Koç burcu insanda "başı" temsil eder. Yani bir nevi vücudun yöneticisi olan bölge... Koç burcu bireyin "ben" dediği ve savaşçı edasında kendisini ortaya attığı iddialı tutumları anlatır. Kendi düşüncesinden başka düşünceyi adeta duymayan ve kendi bildiğini okuyan ve hızlı hareket etmeyi seven sabırsız Koç burcunun kendine odaklı dünyası çoğunlukla "bencil" bulunur. Burada İnsan "BEN" demeyi ve gözü kara bir mücadeleye korkusuzca atlamayı öğrenir ve bilir. Yaşamı bir savaş ve mücadele alanı olarak görür Koç burcu... Yaşam mücadelesi!
MARS OĞLAK BURCUNDA
Bu mücadele alanında nasıl hareket ettiğini anlamak için, Mars'ın bulunduğu burç ve dereceler bize açığa çıkacak hareket sahasını anlatır. Mars 25 derece 32 dakika ile Oğlak burcunda Jüpiter, Pluto ve Saturn ile kavuşum dereceleri içinde bulunuyor. Oğlak burcu Marsın yüceldiği ve kuvvetli olduğu bir burç ama toprak elementinde Jüpiter ve Pluto kavuşumu ile açığa çıkacak olumsuzlukların şiddetlenebileceği bilgilerini veriyor. Üstelik Mars'ın Terebellum yıldızı ile yaptığı kavuşum; bir hayli agresif, hedefine odaklı ve o hedefe ulaşmak için her türlü saldırganlığı gerçekleştirebilecek bir gücü de açığa çıkardığı görülüyor. Sırf emellerini gerçekleştirebilmek için açığa çıkan bu durum, insan olarak bizi daha uyanık ve ortaya çıkabilecek her olumsuzluk için daha güçlü olmayı zorunlu kıldığı ya da bu ihtarı başımıza vurduğu bir dönemin içindeyiz.

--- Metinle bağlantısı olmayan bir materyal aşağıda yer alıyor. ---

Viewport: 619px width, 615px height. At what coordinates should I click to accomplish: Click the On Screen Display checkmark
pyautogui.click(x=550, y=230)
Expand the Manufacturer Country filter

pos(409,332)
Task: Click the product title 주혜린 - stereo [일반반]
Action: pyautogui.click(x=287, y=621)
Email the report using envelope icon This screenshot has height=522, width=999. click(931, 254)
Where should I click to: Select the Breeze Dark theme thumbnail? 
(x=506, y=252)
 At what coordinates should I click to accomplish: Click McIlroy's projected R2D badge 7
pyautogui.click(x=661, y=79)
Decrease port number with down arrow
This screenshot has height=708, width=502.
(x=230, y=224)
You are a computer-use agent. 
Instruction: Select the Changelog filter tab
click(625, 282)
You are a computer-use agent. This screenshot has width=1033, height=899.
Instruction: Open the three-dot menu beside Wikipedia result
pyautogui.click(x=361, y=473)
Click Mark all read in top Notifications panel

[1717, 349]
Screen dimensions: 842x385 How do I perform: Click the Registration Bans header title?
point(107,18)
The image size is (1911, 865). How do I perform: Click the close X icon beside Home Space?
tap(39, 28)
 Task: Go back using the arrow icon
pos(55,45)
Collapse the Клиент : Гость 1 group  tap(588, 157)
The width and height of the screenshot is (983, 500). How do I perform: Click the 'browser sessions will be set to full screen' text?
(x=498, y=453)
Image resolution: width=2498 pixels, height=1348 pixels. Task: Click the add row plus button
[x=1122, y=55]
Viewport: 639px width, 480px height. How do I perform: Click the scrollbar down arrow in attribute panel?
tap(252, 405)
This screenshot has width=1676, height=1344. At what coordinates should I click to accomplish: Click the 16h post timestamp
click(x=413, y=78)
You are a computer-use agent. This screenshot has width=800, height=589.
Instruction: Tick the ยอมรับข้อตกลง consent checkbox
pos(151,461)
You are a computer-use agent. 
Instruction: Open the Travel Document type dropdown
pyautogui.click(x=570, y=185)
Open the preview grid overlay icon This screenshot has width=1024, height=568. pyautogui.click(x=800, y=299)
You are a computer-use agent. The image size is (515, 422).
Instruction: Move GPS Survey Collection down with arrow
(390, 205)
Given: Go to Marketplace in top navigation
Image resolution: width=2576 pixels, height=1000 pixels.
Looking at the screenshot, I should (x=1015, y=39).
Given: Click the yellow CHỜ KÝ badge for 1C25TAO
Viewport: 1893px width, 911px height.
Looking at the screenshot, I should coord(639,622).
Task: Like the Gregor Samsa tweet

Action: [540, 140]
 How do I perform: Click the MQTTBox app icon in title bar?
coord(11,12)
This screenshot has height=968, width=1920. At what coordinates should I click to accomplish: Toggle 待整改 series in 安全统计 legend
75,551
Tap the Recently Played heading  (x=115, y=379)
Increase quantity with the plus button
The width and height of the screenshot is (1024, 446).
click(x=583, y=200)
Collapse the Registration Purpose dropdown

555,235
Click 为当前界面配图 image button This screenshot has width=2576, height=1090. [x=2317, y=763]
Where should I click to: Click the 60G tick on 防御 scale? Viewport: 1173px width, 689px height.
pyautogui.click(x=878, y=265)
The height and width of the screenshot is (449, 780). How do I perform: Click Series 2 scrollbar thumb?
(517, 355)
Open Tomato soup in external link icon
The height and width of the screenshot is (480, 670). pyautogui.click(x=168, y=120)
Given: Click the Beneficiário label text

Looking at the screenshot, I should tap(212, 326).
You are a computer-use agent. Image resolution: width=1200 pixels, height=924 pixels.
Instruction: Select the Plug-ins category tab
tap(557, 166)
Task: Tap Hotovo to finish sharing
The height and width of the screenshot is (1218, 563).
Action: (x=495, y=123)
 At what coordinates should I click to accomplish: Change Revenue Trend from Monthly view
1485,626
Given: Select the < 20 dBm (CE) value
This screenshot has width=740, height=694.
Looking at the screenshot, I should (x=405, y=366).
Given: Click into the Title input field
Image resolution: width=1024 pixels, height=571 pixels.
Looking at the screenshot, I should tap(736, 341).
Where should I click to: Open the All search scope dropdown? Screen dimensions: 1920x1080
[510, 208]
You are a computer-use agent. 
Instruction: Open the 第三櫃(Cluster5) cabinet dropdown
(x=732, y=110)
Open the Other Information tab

Zaten var olan ve olumsuz biçimde gelişen bu sürecin en büyük müsebbibi yine insanın kendisi... İnsan olarak Rabbinin kendisine sunduğu maddi manevi kuvvetleri kullanmayıp, bunları olabilecek en kötü şekilde harcaması, bu korkunç dönemi ızhar etmiş görünüyor.
Pluto Oğlak burcuna girdiğinden beri tüm astrologların "Yeni Dünya Düzeni" ile ilgili büyük dönüşümleri öngördüklerini okuduk hep. Bu süreçte Pluto'nun gizli ve yer altından işleyen etkisi ile devletlerin ve yöneticilerin bu dönemde içten içe birbirleriyle görünen ve bilinen şeylerin dışında olumsuz ve kötü yapılarla bağ kurduklarını ve bunların sonucunda halka ve devlete pahalıya patlayan son derece ölümcül sonuçları açığa çıkardığına şahit olduk, oluyoruz. Düşmanlıktan başka sonuçları olmayan ortaklıklar ülkeyi ve halkı daha kötü cehennem gibi ölümcül günlere sürüklüyor.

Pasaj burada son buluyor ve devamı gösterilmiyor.